It’s ‘Human Trafficking Awareness Month’, and for many the images conjured by the phrase ‘Human Trafficking’ will be linked to Sex Trafficking, as invariably mass media coverage focuses particularly on the sensational or salacious aspects of this form of modern-day slavery from which traffickers profit from the control and exploitation of others. However, this malaise takes many faces, and last week our team in Phnom Penh was involved in a case which illustrates this. Mith Samlanh Child Protection Officer Seny was put onto the case of a young woman from the Cambodian provinces who had traveled to China for work, but who was repatriated almost immediately upon arrival by the Chinese airport authorities as she lacked the necessary paperwork to enter the country. The victim was 21 years old, from Kampot province and had been coerced by a group of traffickers into paying them for arranging work for her in China. Among the few possessions the young woman had with her was a suitcase filled with Cambodian food; something that she hoped would make her first few weeks as a stranger in a strange land more bearable.
The confused and frightened victim was placed under the care of Mith Samlanh. The national anti-trafficking police investigated her story with the support of Mith Samlanh and identified and arrested the three alleged traffickers, two females and one male, who are currently in police custody awaiting trial. Mith Samlanh meanwhile arranged for the young woman to be accommodated and to get a place on one of their vocational training programs. These are designed to provide skills which will lead to employment in the labor market in Cambodia, reducing the risk of trafficking to vulnerable populations.

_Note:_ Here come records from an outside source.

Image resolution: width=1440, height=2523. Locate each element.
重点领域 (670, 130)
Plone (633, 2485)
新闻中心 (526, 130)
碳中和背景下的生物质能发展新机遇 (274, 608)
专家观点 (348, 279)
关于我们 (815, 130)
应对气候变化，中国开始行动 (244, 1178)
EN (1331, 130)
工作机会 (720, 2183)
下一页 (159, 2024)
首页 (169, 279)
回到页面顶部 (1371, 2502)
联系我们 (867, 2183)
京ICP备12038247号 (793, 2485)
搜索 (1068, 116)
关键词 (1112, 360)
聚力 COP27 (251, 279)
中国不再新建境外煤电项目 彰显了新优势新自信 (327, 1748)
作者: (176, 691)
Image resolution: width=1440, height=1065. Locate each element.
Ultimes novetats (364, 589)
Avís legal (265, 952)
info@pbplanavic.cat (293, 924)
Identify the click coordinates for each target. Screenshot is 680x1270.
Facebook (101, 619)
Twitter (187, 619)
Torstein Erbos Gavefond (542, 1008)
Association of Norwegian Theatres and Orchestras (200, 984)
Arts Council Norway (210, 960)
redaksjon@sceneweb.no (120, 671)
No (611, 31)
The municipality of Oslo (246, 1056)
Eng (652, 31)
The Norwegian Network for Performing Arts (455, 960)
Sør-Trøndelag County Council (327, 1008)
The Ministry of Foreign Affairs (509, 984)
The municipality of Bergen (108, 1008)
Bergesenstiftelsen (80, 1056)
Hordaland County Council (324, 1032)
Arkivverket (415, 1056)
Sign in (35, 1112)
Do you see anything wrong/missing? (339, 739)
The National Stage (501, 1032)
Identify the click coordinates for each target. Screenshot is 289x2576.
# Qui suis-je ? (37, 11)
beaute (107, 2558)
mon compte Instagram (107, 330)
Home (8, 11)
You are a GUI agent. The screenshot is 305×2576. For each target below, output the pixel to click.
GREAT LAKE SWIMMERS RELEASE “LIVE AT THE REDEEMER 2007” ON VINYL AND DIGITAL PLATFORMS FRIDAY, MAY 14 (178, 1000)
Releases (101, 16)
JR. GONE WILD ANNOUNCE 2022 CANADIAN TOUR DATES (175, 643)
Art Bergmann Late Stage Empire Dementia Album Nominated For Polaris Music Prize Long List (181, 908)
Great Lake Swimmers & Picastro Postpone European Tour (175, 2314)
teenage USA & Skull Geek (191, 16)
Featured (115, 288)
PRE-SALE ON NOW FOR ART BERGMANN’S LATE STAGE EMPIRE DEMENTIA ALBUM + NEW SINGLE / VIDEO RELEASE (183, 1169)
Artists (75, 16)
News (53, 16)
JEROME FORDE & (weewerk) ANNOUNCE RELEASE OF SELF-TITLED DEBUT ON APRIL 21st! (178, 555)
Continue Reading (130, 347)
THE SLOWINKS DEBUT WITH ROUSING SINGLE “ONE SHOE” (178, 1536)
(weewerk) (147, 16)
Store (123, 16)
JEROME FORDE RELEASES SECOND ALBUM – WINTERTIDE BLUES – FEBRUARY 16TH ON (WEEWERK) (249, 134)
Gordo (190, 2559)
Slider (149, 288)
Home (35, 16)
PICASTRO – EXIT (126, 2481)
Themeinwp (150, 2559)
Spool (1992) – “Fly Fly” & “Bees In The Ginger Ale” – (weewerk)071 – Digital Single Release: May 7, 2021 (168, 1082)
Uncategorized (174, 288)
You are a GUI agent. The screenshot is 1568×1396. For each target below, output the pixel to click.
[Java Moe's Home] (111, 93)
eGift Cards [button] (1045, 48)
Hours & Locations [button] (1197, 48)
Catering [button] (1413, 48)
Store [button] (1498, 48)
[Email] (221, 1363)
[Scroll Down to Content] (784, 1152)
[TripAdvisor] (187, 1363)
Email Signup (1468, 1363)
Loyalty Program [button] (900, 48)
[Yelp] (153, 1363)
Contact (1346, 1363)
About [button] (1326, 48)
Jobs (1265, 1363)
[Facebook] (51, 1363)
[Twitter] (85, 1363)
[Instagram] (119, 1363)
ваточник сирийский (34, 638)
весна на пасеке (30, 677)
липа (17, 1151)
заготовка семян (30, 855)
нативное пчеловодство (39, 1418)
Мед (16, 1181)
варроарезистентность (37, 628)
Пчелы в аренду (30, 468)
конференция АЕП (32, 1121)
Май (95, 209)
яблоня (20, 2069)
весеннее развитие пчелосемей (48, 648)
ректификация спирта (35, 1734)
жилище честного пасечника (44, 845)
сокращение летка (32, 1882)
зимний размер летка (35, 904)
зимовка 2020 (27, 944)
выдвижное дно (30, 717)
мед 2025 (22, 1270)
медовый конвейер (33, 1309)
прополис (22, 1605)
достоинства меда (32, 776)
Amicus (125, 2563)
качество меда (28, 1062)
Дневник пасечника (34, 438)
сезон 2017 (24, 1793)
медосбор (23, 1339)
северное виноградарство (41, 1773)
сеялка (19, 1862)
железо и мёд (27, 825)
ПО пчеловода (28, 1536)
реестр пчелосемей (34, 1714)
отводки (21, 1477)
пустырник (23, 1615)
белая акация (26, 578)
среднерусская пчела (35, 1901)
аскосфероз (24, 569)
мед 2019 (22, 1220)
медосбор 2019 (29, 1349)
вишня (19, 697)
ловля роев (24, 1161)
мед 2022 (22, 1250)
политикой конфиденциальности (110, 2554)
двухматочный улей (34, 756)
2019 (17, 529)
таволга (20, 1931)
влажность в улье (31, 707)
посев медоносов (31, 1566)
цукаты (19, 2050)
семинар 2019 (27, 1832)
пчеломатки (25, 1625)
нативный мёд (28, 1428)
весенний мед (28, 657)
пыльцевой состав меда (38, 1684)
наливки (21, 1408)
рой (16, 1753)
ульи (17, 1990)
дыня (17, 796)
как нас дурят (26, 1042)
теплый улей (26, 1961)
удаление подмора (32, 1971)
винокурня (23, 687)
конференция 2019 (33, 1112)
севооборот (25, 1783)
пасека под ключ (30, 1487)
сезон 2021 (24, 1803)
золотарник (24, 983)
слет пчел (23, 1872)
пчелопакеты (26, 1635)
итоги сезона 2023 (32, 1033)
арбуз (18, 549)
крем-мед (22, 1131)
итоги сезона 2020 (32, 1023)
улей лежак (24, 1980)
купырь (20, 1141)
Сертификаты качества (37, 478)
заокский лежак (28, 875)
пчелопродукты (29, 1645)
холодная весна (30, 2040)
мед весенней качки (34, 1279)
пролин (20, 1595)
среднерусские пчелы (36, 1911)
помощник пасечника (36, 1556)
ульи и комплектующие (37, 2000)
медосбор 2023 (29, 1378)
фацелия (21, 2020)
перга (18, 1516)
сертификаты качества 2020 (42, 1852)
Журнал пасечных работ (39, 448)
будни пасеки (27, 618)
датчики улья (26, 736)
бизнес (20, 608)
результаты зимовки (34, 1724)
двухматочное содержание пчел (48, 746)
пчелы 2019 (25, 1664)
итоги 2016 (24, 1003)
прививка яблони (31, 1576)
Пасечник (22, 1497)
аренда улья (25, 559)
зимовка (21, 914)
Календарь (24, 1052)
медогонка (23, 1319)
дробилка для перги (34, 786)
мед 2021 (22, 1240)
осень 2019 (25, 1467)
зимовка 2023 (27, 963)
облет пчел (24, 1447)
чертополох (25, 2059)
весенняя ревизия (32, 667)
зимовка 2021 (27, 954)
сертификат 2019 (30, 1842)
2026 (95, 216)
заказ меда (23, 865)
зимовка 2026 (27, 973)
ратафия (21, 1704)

Traffickers often prey on people who are hoping for a better life. Those who lack employment opportunities are relatively easily conned by traffickers into paying for the guarantee of a job in a foreign country, but all too often the outcome is grim for the victim – the intended job never materializes, or they find themselves practically slaves, paying back huge debts with no support mechanisms to help them escape from their situation. There are an estimated 27 million slaves worldwide, and more than 24 million of them, or 89 percent, live in Southeast Asia. Labor trafficking is a massive issue across Southeast Asia, but is often overshadowed in the media by Sex Trafficking. We must work not only to raise awareness of the horrific realities of all trafficking, but also to create approaches which will not only help to eradicate all forms of trafficking, but enable those most vulnerable to it to lead full and productive lives. At Friends our education, training and income generation projects seek to do just that, removing risk factors and building futures safely, alongside our ChildSafe Network which adds the important layer of a community-driven protection initiative that can help educate young people, their families and communities on safe migration practices. Trafficking is a global problem, but no problem is insurmountable. It can be tackled using holistic approaches such as these, and enlisting all stakeholders in the process – Together, building futures.